I could have gone with just a gun and used my compressor but I decided I wanted the portability and the convenience of a separate system.


----------



## pintodeluxe (Sep 12, 2010)

> Hey Pinto, I m curious how much you paid for your PC PSH1 gun, and when you got it? What different sized needle tip combinations do you have? Do you spray any water based finishes? After a quick search I m not sure that gun is available anymore?
> 
> - OSU55


The PSH1 was under $100. I have had it for several years. Woodriver sells one that looks identical, as does Rockler and Harbor Freight. I bought several of them to dedicate for spraying lacquer, stain etc. Get one with a pressure regulator at the gun because pressure from the tank gauge is not accurate enough. You can add a gauge if the gun doesn't come with one.

They come with 1.5 mm tip and nozzle sets (some are 1.8mm), and optional 2.0 mm sets for latex and thicker finishes. 1.5 is perfect for lacquer, shellac, and poly. I don't use water base finishes for furniture.


----------



## ClammyBallz (Apr 16, 2015)

I bought an Earlex 5500, used it a couple times and then upgraded to a Fuji 4 stage. If you don't spray that often and need a cheap setup, then the 5500 will work. What I couldn't stand was the bleeder gun, the top heavy blower that falls over, the blower sucking air off the bottom and the crappy friction fit plastic hose that falls off the gun frequently.

The Fuji is a lot more money, especially if you start adding accessories, but here's a what I like about it. Adjustable spray width, the gun is lighter than the earlex, quick disconnect on the gun, blower is quieter & heavy (not as high pitched), 25' hose (I added the whip hose and bought a 50' hot water hose to extend it across the shop, helps cool the air too), option to use bottom feed or gravity fed gun, option to use the 3M PPS system.

If you want an earlex, I'll sell you my used one. If you want a fuji, message me and I'll tell you how to save 10%.


----------



## WOODIE1 (Feb 28, 2012)

I think a lot of people buy spraying equipment without first knowing what material they are going to be spraying. You also have to understand your idea of a quality finish might be different then someone else.
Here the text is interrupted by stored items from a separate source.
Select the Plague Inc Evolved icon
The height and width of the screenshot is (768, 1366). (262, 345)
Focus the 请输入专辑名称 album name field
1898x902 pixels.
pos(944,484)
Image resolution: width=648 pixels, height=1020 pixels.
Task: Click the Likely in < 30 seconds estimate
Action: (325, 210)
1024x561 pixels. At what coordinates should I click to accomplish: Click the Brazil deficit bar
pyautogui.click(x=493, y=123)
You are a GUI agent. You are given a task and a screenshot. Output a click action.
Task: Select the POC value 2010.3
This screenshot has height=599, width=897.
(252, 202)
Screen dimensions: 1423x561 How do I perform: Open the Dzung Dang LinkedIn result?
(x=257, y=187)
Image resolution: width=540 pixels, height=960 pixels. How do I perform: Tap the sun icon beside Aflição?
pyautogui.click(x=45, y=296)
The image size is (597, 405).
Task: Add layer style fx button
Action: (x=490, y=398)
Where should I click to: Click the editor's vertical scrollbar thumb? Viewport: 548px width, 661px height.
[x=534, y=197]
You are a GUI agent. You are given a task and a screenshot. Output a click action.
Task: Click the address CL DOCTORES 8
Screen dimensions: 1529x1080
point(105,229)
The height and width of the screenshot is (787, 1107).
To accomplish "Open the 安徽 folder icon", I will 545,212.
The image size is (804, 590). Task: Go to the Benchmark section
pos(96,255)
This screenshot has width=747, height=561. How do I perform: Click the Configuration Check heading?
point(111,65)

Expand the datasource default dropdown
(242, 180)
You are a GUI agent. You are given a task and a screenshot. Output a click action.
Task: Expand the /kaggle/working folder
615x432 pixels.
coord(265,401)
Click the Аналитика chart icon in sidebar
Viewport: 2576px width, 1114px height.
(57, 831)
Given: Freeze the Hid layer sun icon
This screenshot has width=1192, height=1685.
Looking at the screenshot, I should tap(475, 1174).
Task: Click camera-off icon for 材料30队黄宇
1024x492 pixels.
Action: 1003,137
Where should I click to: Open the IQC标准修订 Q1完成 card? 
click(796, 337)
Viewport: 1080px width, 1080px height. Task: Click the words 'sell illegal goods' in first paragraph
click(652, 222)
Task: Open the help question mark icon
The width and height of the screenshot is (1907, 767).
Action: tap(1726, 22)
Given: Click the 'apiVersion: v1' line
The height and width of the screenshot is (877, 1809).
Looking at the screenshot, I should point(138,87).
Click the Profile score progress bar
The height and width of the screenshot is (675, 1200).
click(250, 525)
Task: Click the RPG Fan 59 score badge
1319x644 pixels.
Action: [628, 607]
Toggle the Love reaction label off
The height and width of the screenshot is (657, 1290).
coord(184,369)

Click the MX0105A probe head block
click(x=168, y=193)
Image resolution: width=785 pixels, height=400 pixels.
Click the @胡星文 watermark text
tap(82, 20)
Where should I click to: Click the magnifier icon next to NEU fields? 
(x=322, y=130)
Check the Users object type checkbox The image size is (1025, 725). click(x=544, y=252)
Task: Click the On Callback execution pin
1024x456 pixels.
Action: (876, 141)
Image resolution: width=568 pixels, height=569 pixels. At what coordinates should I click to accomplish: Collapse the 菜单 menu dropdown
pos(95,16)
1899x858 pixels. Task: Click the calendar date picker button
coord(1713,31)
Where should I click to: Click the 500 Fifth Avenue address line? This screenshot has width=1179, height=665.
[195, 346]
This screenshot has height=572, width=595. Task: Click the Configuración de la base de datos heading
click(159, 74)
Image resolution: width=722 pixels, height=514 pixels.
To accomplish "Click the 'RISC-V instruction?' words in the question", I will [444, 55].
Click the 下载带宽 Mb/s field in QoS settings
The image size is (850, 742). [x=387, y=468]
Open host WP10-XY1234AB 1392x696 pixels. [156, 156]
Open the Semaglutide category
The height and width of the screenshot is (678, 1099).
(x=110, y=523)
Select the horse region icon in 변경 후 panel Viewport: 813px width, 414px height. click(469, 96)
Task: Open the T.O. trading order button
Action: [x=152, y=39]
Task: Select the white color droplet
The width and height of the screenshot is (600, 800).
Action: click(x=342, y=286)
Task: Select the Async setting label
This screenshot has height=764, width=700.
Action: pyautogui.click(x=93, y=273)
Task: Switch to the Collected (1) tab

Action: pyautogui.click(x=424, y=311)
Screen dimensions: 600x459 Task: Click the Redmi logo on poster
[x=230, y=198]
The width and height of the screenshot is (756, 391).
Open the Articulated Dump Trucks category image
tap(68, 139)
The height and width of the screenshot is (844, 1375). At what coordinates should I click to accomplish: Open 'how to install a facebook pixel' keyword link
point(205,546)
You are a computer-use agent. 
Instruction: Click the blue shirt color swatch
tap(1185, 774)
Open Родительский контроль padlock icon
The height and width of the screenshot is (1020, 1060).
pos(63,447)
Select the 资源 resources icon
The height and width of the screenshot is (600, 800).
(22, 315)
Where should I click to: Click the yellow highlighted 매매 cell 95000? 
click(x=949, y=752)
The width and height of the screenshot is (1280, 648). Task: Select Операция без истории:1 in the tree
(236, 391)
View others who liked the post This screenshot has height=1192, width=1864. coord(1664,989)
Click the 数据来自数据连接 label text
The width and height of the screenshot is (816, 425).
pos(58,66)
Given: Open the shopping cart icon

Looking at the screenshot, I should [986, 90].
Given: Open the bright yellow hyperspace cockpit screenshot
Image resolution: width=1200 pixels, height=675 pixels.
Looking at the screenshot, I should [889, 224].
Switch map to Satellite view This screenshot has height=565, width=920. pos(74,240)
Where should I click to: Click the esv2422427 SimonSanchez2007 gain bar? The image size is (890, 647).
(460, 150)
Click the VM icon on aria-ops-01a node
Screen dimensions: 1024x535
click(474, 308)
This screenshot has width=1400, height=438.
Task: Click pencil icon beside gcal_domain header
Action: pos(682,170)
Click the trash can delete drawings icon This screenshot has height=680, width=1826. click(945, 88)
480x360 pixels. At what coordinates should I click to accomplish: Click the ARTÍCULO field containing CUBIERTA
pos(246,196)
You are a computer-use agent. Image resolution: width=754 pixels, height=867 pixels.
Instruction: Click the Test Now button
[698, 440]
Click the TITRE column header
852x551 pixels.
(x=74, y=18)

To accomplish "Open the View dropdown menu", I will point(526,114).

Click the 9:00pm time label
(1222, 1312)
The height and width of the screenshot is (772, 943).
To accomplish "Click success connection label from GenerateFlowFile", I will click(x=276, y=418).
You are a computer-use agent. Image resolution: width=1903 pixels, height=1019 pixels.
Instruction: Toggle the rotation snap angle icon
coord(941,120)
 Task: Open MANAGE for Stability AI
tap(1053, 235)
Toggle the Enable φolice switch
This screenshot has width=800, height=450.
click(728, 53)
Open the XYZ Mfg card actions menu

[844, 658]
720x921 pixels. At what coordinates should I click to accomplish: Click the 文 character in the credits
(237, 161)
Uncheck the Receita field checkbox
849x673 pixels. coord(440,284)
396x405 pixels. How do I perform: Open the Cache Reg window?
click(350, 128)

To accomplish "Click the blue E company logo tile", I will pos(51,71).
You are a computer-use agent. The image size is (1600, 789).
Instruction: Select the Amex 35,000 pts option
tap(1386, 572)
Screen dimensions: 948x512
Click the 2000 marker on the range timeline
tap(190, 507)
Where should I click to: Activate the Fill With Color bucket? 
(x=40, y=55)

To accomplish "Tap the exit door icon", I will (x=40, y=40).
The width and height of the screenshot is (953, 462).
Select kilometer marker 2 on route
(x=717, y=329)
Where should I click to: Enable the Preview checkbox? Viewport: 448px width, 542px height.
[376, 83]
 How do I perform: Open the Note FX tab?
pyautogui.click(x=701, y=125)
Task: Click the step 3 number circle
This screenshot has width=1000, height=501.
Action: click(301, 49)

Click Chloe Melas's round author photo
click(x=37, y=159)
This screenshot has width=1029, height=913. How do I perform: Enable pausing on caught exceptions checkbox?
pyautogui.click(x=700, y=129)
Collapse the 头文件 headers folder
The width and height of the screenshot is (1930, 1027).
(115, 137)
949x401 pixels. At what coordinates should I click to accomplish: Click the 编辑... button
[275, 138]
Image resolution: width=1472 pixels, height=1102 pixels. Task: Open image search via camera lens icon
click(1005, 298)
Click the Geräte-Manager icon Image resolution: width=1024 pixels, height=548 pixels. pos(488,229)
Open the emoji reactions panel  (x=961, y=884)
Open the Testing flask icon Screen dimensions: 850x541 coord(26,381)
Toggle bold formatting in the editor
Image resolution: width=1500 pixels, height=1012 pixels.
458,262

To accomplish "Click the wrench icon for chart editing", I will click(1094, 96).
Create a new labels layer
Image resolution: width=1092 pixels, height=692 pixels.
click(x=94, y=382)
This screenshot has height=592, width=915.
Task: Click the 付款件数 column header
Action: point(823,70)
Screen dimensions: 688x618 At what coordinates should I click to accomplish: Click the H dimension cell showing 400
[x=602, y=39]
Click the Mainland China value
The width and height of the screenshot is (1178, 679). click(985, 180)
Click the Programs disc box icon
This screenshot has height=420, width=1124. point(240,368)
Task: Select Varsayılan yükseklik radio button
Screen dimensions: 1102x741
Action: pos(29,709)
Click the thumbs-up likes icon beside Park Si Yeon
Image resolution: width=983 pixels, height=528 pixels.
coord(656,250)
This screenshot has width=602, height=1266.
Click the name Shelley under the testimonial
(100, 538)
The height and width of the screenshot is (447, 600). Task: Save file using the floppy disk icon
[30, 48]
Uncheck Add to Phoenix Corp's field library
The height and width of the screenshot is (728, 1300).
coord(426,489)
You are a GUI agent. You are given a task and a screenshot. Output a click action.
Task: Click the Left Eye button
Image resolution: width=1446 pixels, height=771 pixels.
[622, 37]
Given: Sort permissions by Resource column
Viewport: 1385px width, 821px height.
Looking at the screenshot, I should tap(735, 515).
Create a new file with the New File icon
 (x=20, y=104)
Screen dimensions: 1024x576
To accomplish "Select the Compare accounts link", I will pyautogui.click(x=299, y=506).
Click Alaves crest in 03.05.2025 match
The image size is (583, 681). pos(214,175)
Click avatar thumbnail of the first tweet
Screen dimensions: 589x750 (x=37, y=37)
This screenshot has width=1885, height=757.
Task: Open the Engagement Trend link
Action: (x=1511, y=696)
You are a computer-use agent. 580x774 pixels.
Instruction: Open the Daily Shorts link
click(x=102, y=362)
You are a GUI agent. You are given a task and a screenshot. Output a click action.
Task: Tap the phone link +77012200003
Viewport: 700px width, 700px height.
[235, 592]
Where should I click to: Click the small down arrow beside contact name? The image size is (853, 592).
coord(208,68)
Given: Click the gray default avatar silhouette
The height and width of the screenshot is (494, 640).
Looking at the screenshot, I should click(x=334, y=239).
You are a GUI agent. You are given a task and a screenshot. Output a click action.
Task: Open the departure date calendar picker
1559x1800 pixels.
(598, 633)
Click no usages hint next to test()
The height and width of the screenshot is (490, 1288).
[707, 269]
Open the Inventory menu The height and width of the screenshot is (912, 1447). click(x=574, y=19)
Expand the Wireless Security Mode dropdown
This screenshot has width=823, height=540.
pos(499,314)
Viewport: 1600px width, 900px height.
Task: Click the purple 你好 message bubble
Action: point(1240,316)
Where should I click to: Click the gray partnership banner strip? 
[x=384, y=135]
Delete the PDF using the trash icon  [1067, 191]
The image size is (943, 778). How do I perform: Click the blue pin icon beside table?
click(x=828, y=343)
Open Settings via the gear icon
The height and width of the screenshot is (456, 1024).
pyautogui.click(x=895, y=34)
I have used turbine systems and honestly I just don't get it. The heated air creates adhesion issues due to such a dry spray. In order to compensate for this materials are over thinned to get them to spray and flow out in regards to latex paints. The 4-5 stage units are expensive for what you get.

If you are spraying ordinary latex paint such as BM Advanced or SW Classic then a Graco Pro Shot would work great. The material isn't meant to be highly atomized and flows out nicely. It is a FAST spray and you will lay down material quickly.

If you are spraying water based lacquers, conversion varnishes, etc then you need something that is going to atomize the paint. Yes, a turbine will do it but they are slow and expensive. I use simple small compressor and an Asturo set up from Spray Gun World. I get to use the compressor for other uses and the gun works with anything from oil based to water based latex paints. You will actually spend less money on the whole set up.

Turbines are targeted towards the do it yourself crowd. They do have their uses when doing in home sprays but again don't see where they outshine a good gun and a simple compressor. Yes there are possible condensation issues but a $35 dryer takes care of that.

You can get a Graco Pro Shot and a can of Advanced, SW Solo or even GF Clears and lay down a super fast glass like finish. The difference is there will be a bit of orange peel and you will waste about 50% more materials. It is a point and go deal with only pressure settings that are adjustable.

Good luck and look at what you want to spray and then look what sprays that material. Buy a flow cup and drill mounted mixing paddle before you buy any gun.


----------